Skin cancer is the fifth most prevalent form of cancer in the United States, with current estimates suggesting that one in five Americans will develop it in their lifetime [1,2]. Among the various types of skin cancer, melanoma is of particular concern due to its potential for metastasis and poor prognosis in certain populations. Although melanoma can affect individuals of all skin tones, its incidence is notably higher among white populations than among other racial and ethnic groups. For instance, the lifetime risk of developing melanoma is approximately 3% (1 in 33) for White individuals, compared to just 0.1% (1 in 1000) for Black individuals and 0.5% (1 in 200) for Hispanic individuals. Furthermore, melanoma incidence rates are 1.3 per 80,000 for Asian/Pacific Islanders and 10.7 per 80,000 for Native Americans [3,4,5,6].

Despite the lower incidence in individuals with darker skin tones, skin cancer, including melanoma, can still occur in these populations, and the prognosis is often worse due to delayed diagnosis [7]. Research has shown that patients with darker skin tones are more likely to be diagnosed at later stages of melanoma, making treatment more challenging and less effective [8]. In total, 12.6% of non-Hispanic Whites (NHWs) presented with regional or distant disease, compared to 21.0% of Hispanics and 34.1% of non-Hispanic Blacks (NHBs), who were diagnosed at more advanced stages [9]. In fact, 22% of melanoma cases in African−American patients are diagnosed when the cancer has spread to nearby lymph nodes, and 14% are diagnosed when it has metastasized to distant sites [10]. Moreover, individuals with darker skin tones are prone to melanoma in areas that are less commonly exposed to the sun, such as the palms of the hands, soles of the feet, groin, inside the mouth, and under the nails [11,12,13,14]. This disparity underscores the importance of improving early detection, awareness, and targeted interventions for skin cancer in all populations, regardless of skin type.

Recent research on skin cancer diagnosis has explored advanced imaging and AI techniques to improve detection across diverse skin types. Huang et al. [15] introduced a hyperspectral imaging approach combined with YOLOv5 [16] for skin cancer classification, demonstrating improved accuracy through detailed spectral information. Lin et al. [17,18] assessed the performance of the Spectrum-Aided Vision Enhancer (SAVE) system in detecting various melanoma subtypes, highlighting its potential utility across different lesion presentations.
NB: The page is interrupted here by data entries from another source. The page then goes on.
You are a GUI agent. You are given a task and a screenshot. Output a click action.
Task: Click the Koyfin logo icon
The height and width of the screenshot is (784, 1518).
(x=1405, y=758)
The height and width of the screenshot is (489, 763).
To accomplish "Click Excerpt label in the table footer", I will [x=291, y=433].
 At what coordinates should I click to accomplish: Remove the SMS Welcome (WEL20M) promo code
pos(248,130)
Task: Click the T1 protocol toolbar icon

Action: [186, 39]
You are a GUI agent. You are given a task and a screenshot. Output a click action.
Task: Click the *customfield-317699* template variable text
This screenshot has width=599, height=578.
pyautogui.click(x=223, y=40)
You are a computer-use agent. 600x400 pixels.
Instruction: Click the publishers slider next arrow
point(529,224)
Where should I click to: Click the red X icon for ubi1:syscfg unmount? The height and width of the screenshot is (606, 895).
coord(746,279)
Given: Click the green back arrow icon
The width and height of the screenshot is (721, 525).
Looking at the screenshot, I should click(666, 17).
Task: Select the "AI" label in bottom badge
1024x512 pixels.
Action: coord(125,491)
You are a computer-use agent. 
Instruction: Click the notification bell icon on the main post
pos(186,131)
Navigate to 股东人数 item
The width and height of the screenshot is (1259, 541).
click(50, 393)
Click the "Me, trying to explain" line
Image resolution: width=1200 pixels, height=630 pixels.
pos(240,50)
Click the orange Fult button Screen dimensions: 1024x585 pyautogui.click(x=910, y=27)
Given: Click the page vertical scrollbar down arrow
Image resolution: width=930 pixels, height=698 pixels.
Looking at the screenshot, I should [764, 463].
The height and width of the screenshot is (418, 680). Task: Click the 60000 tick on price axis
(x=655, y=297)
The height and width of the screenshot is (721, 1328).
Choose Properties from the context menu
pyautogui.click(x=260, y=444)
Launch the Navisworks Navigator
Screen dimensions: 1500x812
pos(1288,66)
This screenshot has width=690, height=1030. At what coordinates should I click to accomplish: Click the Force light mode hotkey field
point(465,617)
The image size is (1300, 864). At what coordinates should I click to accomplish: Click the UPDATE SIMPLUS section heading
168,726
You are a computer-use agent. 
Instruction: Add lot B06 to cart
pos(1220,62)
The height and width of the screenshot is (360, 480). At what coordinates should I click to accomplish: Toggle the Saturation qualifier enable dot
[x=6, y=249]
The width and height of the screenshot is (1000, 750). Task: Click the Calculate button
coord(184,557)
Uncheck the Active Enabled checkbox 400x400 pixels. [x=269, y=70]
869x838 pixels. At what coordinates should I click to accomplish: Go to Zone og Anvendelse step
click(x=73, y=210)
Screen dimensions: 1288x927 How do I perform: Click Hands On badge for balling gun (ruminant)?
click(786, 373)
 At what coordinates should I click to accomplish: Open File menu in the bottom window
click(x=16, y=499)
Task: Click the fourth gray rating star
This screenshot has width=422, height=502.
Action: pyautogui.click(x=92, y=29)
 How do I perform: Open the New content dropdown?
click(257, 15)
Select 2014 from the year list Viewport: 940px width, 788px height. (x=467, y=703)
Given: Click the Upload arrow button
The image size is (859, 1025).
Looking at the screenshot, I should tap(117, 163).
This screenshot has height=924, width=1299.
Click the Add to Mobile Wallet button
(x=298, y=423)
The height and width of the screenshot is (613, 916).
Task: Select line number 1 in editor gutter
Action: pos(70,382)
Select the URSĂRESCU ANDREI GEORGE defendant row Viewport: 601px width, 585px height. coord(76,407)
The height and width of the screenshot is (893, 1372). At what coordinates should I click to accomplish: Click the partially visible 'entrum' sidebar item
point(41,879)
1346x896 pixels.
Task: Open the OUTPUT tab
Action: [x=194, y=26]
However, these studies primarily focused on technology efficacy without explicitly addressing the influence of skin color variability on diagnostic outcomes. Understanding and mitigating the impact of skin color is critical for developing equitable skin cancer detection tools that perform reliably across all populations.

Skin cancer detection from skin samples is a valid test for clinical diagnosis within the dermatology society. Unfortunately, many available medical datasets are not fair. This means that they usually have biases and tendencies toward one or some of the populations because of the geographical and temporal sources of data. These datasets are usually obtained from one, two, or three institutes in a single area or country with a fixed date range. Hence, it cannot be generalized to a wider range of patients. Moreover, patient data privacy enforces anonymization, and data such as race and ethnicity must be removed before distribution. This biased dataset affects the diagnosis process for medical students in training, as it was sourced from a single institution and contained a significant imbalance between data from White and Black patients [19]. In contrast, state-of-the-art artificial intelligence models are data-oriented, trained, validated, and deployed based on the available data. Unfairness in data creates unfair AI models. Unfair AI means that it can diagnose a disease for a specific population group better than other groups, such as skin cancer in white people compared to people of color [20,21].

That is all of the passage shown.